Chukait Sakveerakul discovered a My Mania trade paperback from the local rent comic shop and became impressed immediately with 13th Quiz Show and wanted to adapt it. While waiting for preproduction of romanctic film The Love Of Siam let to Sahamongkol Film contact Eakasit and Worawut Worawittayanon editor of Thai Comics Magazine to buy the movie rights.

Director Matthew Chookiat Sakveerakul said the film is a reflection on what he views as materialism in Thai society.

"There are plenty of movies out there that are only for fun," Chukiat said in an interview. "I am more interested in political and social issues, so my movies address these and human issues as well. All in all, movies do address the state of being human, with themes such as love, and obsessions of one kind or another. But some just scratch the surface.
In the original comics it is black comedy that heavily satire on reality multimedia or game shows like The Weakest Link that was popular in Thailand in this period.

Thailand's prime minister at the time, Thaksin Shinawatra, is directly referenced in the film – his photo is on the newspaper that Phuchit uses to swat a fly.

The film covers one day but actually took about seven months to film.
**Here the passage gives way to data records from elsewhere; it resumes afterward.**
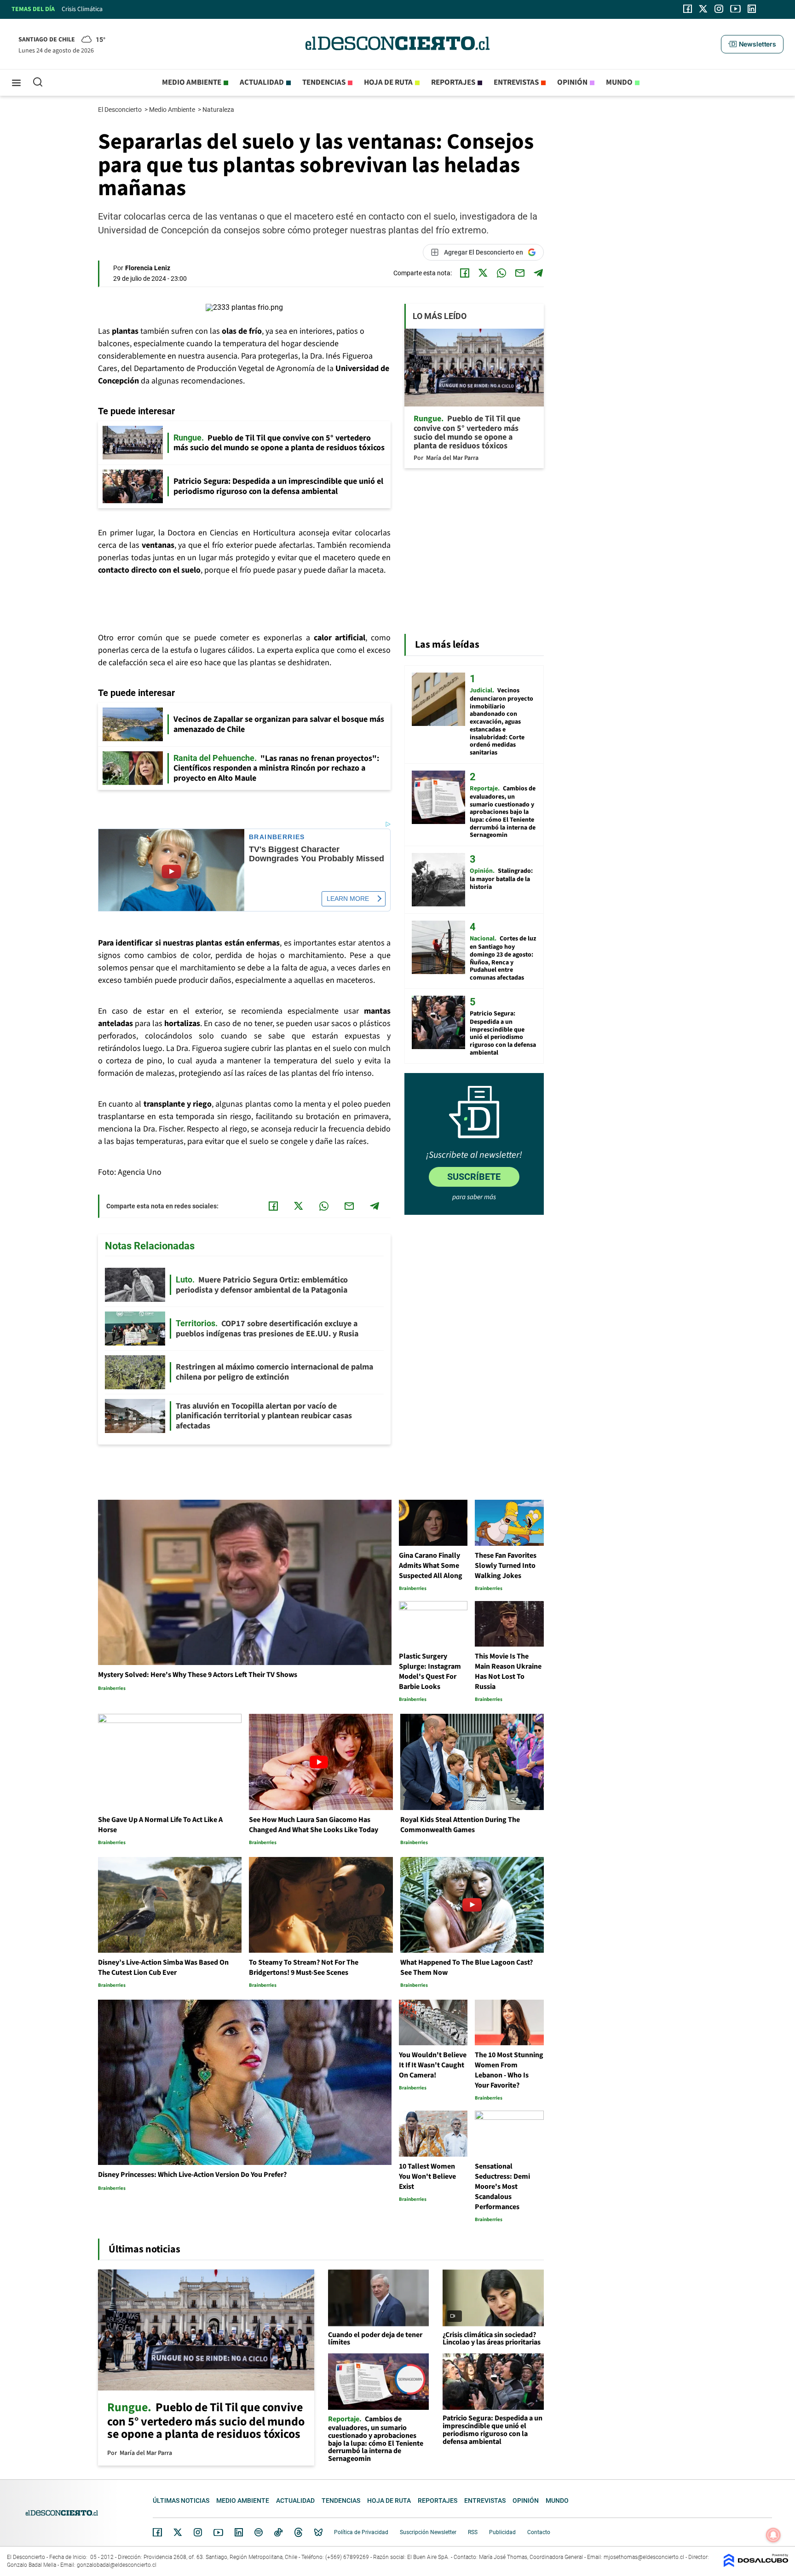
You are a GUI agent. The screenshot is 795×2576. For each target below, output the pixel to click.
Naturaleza (219, 109)
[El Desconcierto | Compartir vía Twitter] (483, 272)
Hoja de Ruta (388, 82)
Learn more (348, 898)
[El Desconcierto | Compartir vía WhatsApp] (501, 272)
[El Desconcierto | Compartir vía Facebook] (464, 272)
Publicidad (502, 2532)
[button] (752, 44)
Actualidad (262, 82)
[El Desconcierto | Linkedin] (752, 9)
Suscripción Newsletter (428, 2532)
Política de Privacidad (361, 2532)
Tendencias (324, 82)
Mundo (619, 82)
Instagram (198, 2532)
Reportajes (453, 82)
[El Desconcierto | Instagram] (718, 9)
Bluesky (318, 2532)
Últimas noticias (181, 2500)
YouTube (218, 2532)
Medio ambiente (191, 82)
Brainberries (277, 837)
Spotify (258, 2532)
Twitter (178, 2532)
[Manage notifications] (773, 2535)
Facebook (157, 2532)
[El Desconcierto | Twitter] (703, 8)
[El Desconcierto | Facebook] (687, 9)
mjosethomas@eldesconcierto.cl (644, 2557)
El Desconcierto (120, 109)
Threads (298, 2532)
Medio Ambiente (172, 109)
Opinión (572, 82)
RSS (473, 2532)
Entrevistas (516, 82)
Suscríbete (474, 1176)
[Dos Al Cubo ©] (756, 2564)
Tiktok (278, 2532)
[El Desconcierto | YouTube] (735, 8)
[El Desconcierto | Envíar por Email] (519, 272)
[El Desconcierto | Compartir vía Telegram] (538, 272)
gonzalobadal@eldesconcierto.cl (116, 2565)
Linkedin (239, 2532)
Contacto (538, 2532)
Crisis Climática (82, 9)
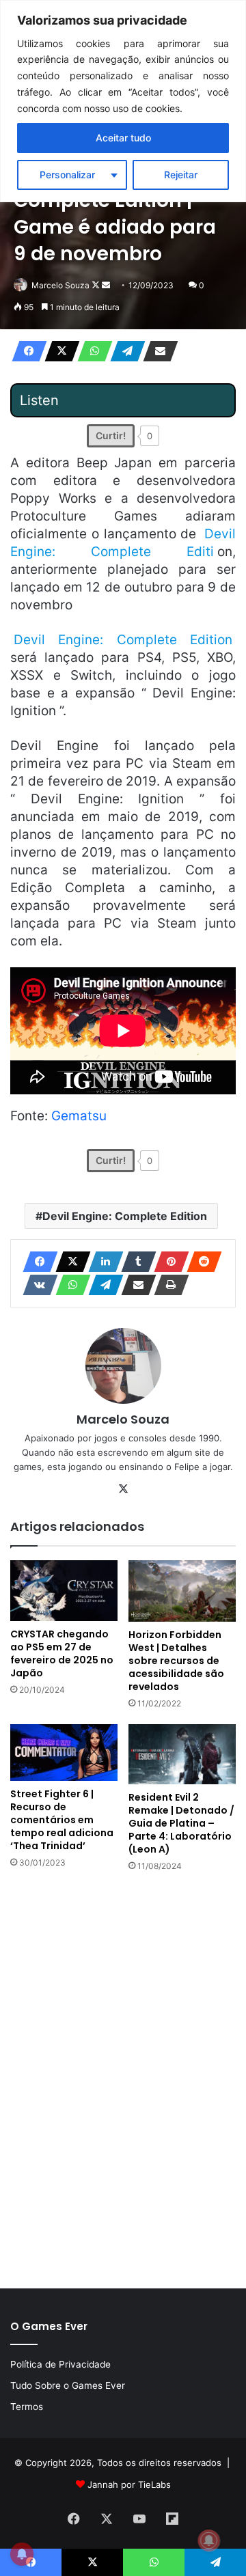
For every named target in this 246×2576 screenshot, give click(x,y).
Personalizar (67, 174)
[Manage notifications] (209, 2540)
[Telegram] (123, 351)
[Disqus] (123, 2078)
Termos (26, 2406)
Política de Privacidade (60, 2364)
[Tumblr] (134, 1261)
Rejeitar (180, 174)
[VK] (36, 1285)
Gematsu (79, 1116)
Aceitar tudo (123, 137)
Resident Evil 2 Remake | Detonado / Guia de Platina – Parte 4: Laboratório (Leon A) (181, 1823)
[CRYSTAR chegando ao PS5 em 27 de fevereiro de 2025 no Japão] (64, 1590)
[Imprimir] (167, 1285)
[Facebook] (25, 351)
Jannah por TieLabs (129, 2484)
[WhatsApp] (91, 351)
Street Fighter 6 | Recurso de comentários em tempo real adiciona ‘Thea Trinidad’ (61, 1820)
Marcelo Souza (60, 285)
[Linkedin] (101, 1261)
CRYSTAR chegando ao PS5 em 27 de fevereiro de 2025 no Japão (61, 1653)
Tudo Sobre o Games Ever (67, 2385)
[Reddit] (200, 1261)
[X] (58, 351)
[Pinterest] (167, 1261)
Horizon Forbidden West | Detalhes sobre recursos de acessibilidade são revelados (176, 1660)
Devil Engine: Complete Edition (124, 1216)
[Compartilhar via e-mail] (156, 351)
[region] (123, 101)
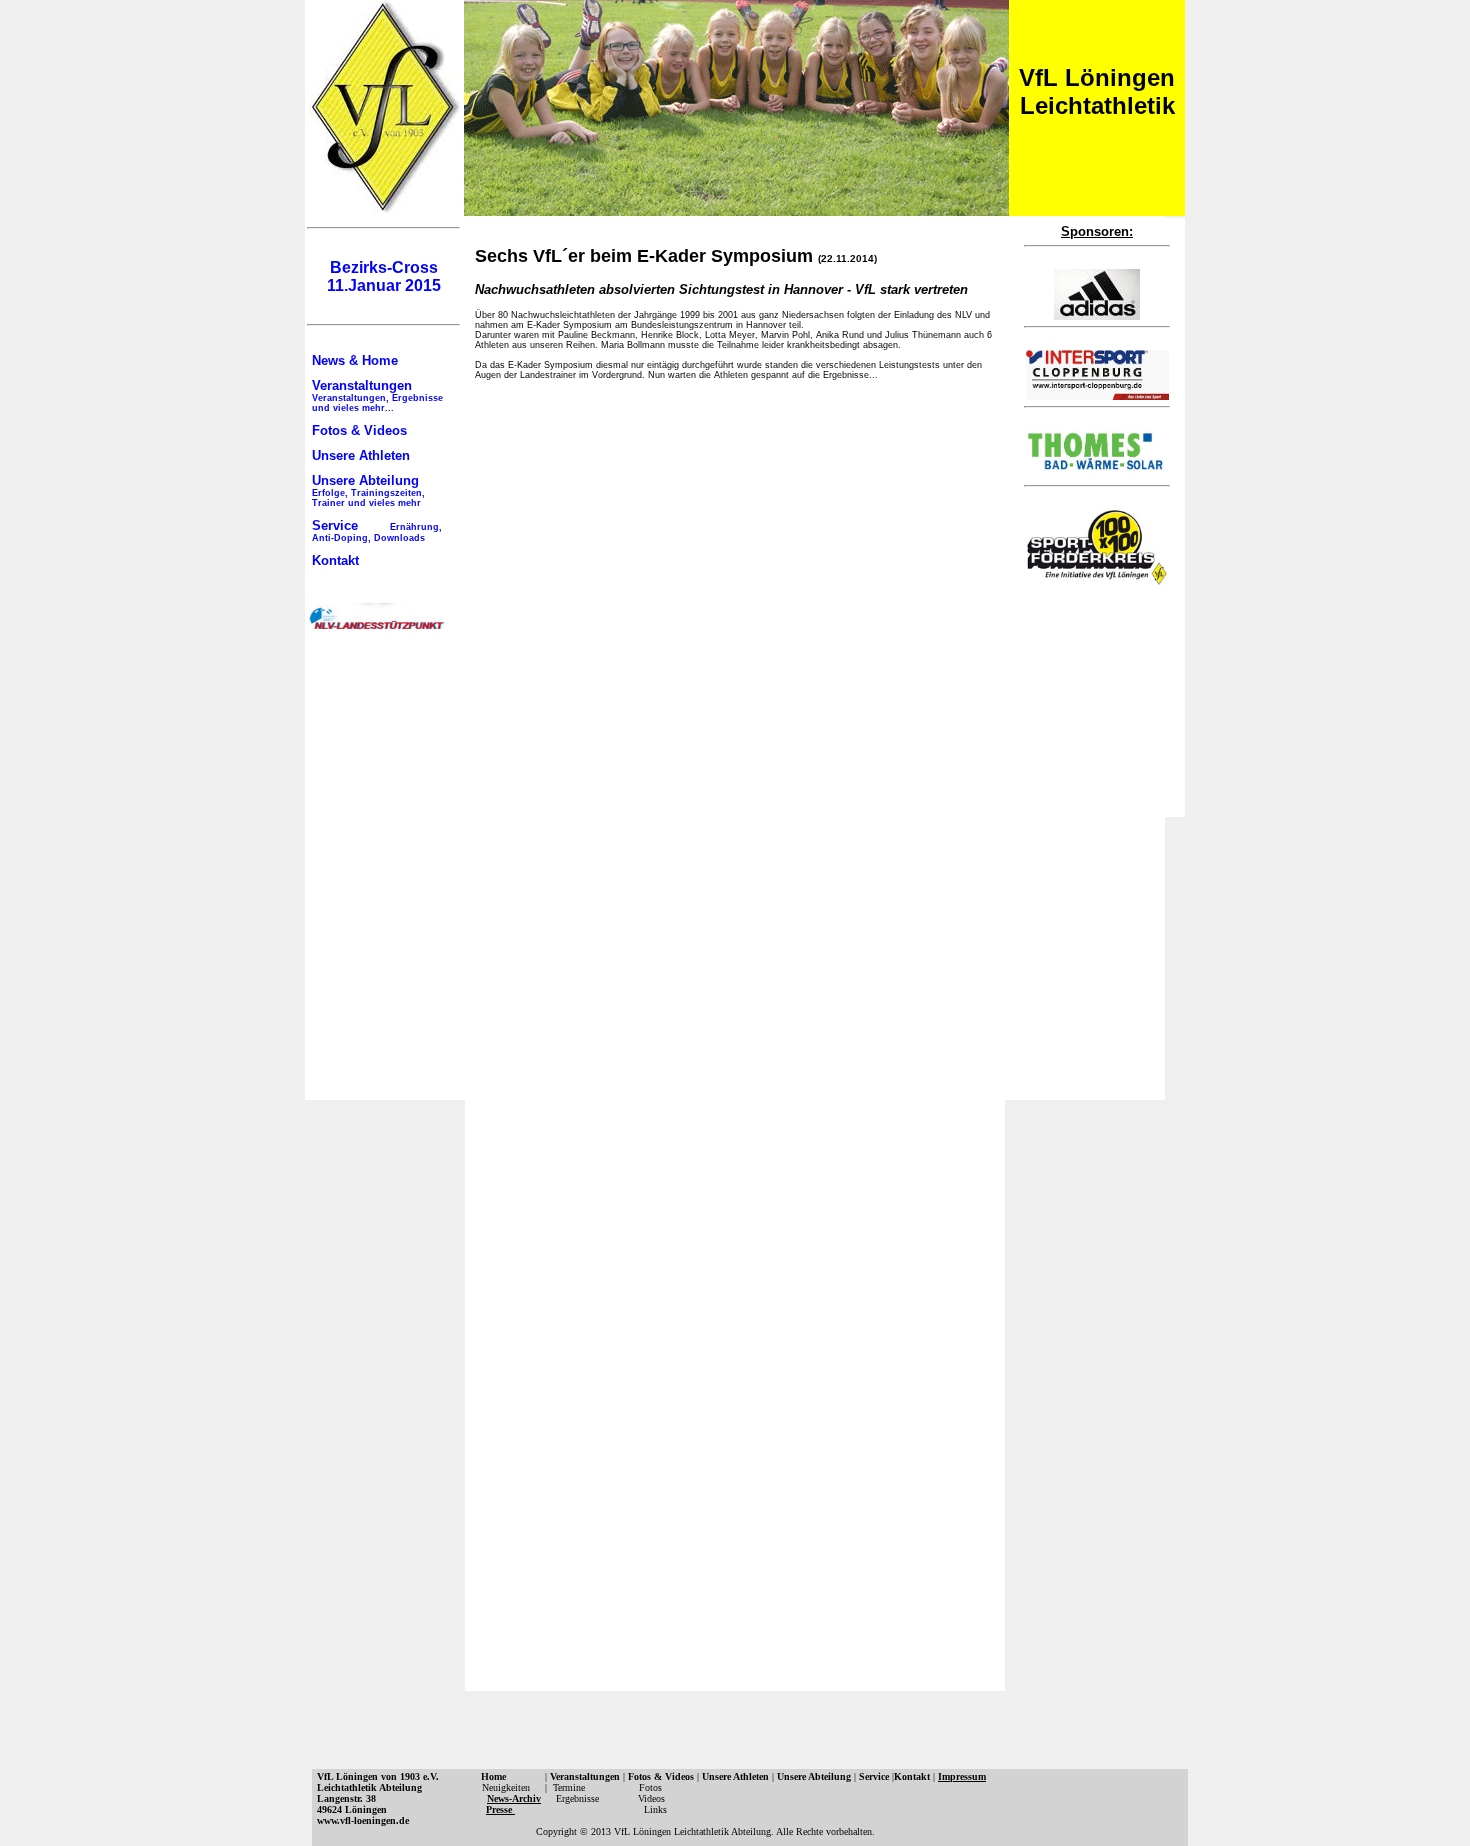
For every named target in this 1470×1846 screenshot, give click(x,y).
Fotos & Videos (359, 430)
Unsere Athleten (361, 455)
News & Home (355, 360)
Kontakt (335, 560)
The fifth stunt involved Phuchit eating a plate of feces, which in reality was a mix of durian, syrup and peanuts.

==Prequel and Sequel==

A short film prequel, 12 Begin, was made as part of the film's pre-release promotional campaign. It was shown in limited screenings at SF Cinema City theaters.
A sequel called 14 Beyond has been planned for several years, but has yet to start production. Commuan Studios began producing a manga version of the sequel in the leadup to the planned production, but it no longer appears to be available online.

==Release==
The film opened in wide release in Thai cinemas on October 5, 2006. It was also screened commercially in Japan and Singapore in June 2007. Its North American premiere was at the 2007 Fantasia Festival in Montreal. It also screened at the 2007 Puchon International Fantastic Film Festival, where it won the European Fantastic Film Festivals Federation Asian Film Award. It also screened at the 2007 Bangkok International Film Festival in the non-competition "Thai Panorama" program. The film has been released on Region 3 DVD in Singapore, with English subtitles. It released theatrically in Hong Kong on January 24, 2008.

===Box office===
13 Beloved was number one in Thai cinemas on opening weekend, earning US$266,218 and edging out the previous week's number one film, Rob-B-Hood.

===Critical reception===
The film was hailed critically as well, with the Bangkok Posts Kong Rithdee calling it a "smart, ambitious commercial film" with shortcomings that "are the results of risk-taking rather than of incompetence." Maggie Lee, writing for The Hollywood Reporter, called 13 Beloved "one of those accomplished suspense thrillers that mount the tension stage by stage without running out of steam at the end, it is also an unyieldingly cynical exploration of the human heart of darkness with an oedipal climax that makes it a field-day for Freudians."

===Accolades===
- Thailand National Film Association Awards
  - Best Actor (Krissada Sukosol Clapp)
  - Special Image Creation (Best Visual Effect)
- Golden Doll Awards
  - Best Cinematography
- Bangkok Critics Assembly
  - Best Actor (Krissada Sukosol Clapp)
  - Best Editing
- Starpics Awards
  - Best Actor (Krissada Sukosol Clapp)
- 2007 Fantasia Festival
  - Public Prize, Gold Fantasia, Best Asian
- Brussels International Festival of Fantastic Film
  - Golden Raven Award

==American remake==
Remake rights for the film were purchased by The Weinstein Company. The remake was released in 2014 titled 13 Sins.